## WHAT IS BEING ASKED
The answer should be an exact repeat of the stretch of material below from the line containing "The width and height of the screenshot is (960, 720)." through the line containing "Given: Open more".
Top of RECORDS FOR THIS EXERCISE
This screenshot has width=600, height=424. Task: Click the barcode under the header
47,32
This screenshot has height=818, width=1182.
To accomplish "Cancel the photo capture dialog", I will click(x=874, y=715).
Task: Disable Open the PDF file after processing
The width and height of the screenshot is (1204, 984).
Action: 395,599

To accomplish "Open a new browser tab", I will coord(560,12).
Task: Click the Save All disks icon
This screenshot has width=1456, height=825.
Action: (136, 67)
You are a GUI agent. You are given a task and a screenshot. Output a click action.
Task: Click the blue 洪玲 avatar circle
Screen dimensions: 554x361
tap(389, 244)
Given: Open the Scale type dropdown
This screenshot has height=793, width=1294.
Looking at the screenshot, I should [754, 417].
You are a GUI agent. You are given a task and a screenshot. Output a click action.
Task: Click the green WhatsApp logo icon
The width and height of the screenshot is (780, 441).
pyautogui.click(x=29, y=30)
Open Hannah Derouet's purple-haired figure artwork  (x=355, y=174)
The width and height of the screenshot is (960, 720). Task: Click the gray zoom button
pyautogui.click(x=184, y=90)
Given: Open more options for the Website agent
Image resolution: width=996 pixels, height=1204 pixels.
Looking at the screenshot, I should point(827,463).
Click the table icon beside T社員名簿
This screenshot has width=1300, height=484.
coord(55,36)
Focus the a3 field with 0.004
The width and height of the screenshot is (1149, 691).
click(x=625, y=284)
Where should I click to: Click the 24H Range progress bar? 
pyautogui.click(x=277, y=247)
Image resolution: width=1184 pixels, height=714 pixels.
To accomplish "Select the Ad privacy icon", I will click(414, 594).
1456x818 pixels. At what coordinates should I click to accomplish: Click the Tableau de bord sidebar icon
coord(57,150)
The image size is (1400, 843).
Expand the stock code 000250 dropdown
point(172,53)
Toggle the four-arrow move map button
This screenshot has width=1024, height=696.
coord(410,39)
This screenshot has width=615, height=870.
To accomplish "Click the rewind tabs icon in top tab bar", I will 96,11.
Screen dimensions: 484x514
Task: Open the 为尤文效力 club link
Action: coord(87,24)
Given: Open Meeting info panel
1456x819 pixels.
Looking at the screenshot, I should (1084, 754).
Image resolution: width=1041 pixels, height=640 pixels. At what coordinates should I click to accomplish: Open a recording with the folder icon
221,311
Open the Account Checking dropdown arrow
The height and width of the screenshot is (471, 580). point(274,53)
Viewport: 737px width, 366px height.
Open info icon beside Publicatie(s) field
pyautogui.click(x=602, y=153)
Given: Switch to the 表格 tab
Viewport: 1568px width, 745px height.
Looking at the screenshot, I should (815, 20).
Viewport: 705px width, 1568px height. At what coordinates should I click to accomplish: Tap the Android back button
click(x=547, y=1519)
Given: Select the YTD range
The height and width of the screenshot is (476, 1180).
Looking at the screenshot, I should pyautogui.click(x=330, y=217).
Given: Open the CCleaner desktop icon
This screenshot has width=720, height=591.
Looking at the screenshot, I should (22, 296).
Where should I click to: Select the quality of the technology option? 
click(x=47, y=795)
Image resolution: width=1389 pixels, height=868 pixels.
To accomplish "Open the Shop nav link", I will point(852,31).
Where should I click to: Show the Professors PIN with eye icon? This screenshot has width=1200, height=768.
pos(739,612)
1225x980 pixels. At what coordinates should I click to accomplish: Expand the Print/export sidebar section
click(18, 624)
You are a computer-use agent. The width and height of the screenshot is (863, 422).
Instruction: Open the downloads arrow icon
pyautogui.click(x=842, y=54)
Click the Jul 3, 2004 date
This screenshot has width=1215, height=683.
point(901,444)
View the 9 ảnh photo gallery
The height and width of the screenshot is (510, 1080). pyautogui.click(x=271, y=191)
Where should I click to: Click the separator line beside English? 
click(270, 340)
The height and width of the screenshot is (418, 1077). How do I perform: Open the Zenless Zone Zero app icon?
Bottom of RECORDS FOR THIS EXERCISE
## ANSWER SPACE
The width and height of the screenshot is (960, 720). Task: Click the gray zoom button
pyautogui.click(x=184, y=90)
Given: Open more options for the Website agent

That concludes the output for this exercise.